Task item
Exclude all pictures, and reproduce exactly the lines from the one containing "Visit the @TrumpDailyPosts handle" through the end of the records, with nothing else added.

Screenshot grounding data
· · · · · · ·

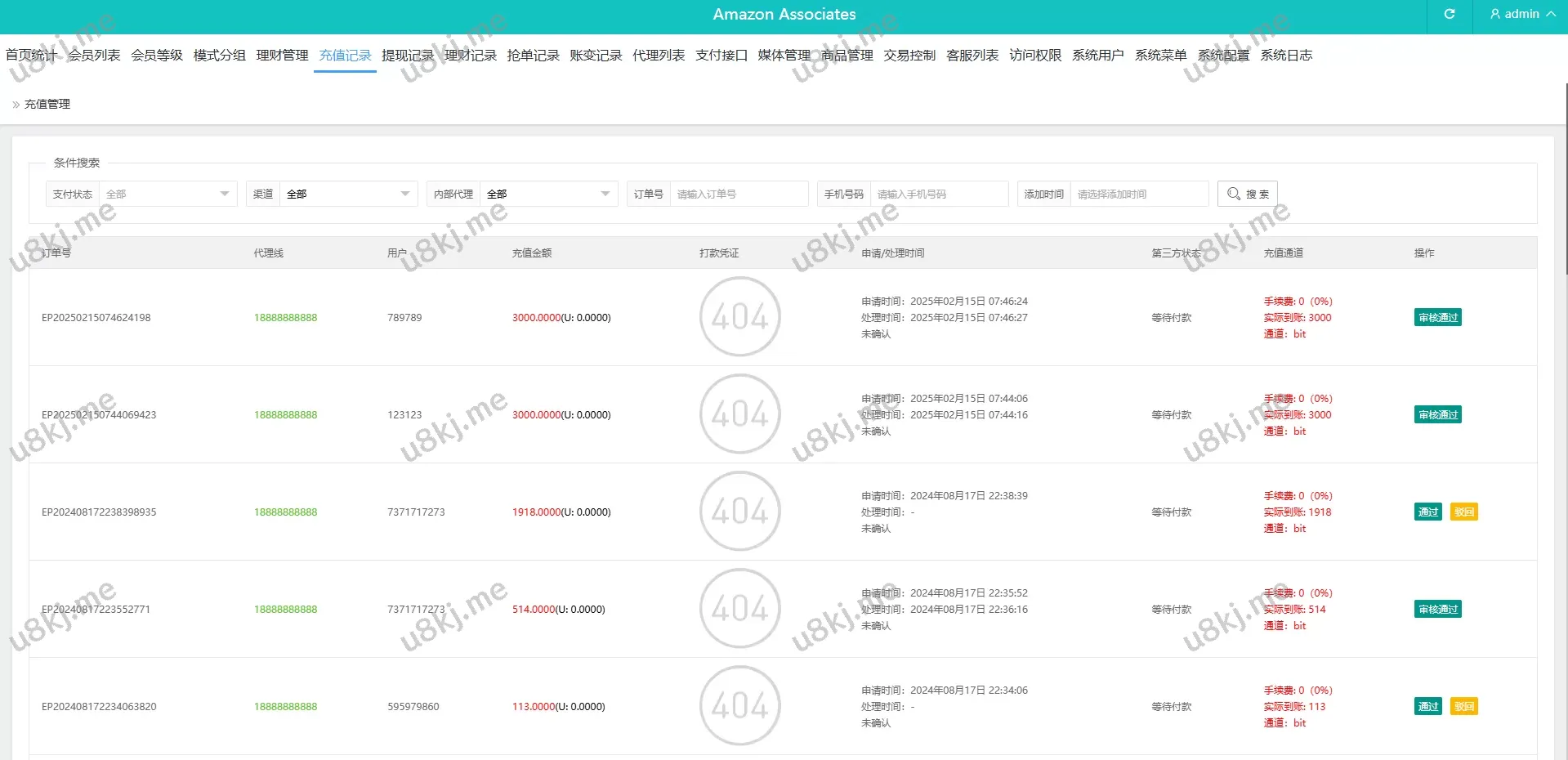
Task: Open payment proof image for user 123123
Action: [739, 414]
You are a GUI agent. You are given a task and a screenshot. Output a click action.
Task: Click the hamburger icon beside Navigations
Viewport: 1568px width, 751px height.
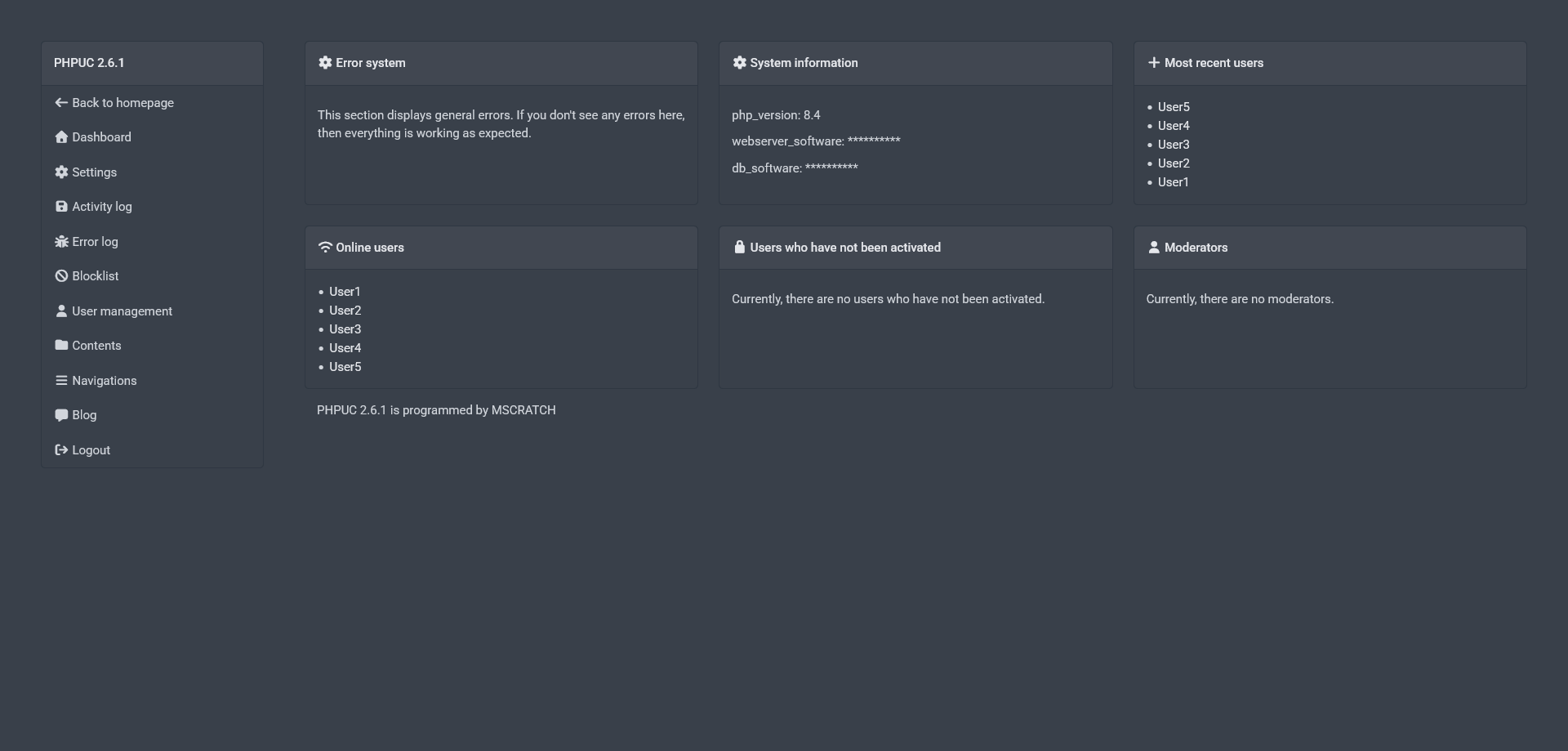[x=61, y=381]
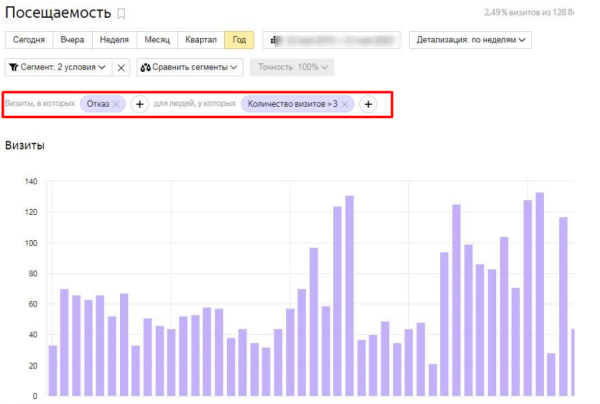Select the Год period tab

239,40
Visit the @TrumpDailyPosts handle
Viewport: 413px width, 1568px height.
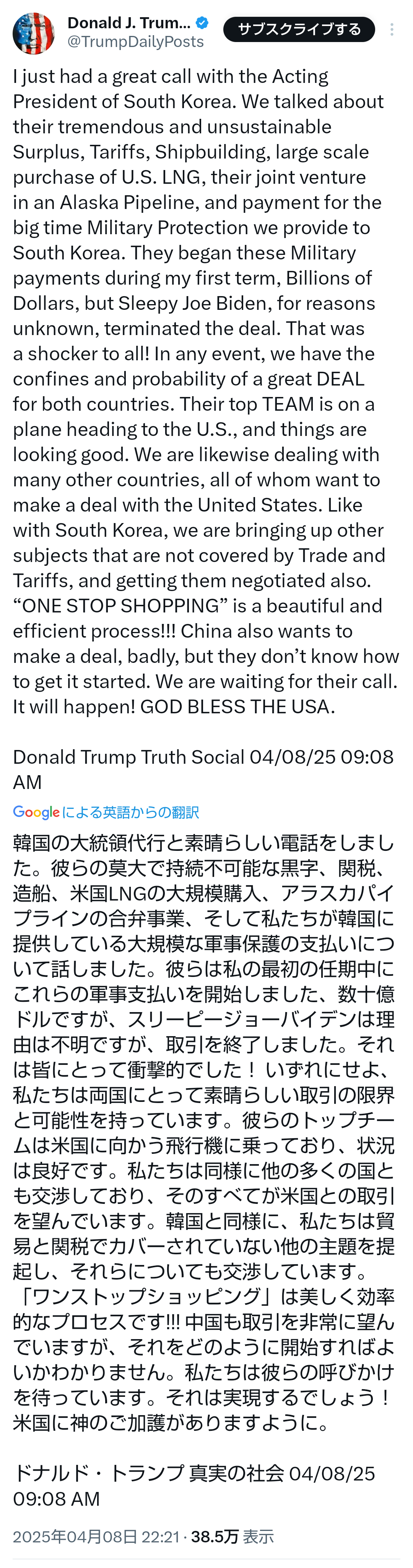135,42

· · · · · · ·

Response below
Visit the @TrumpDailyPosts handle
Viewport: 413px width, 1568px height.
135,42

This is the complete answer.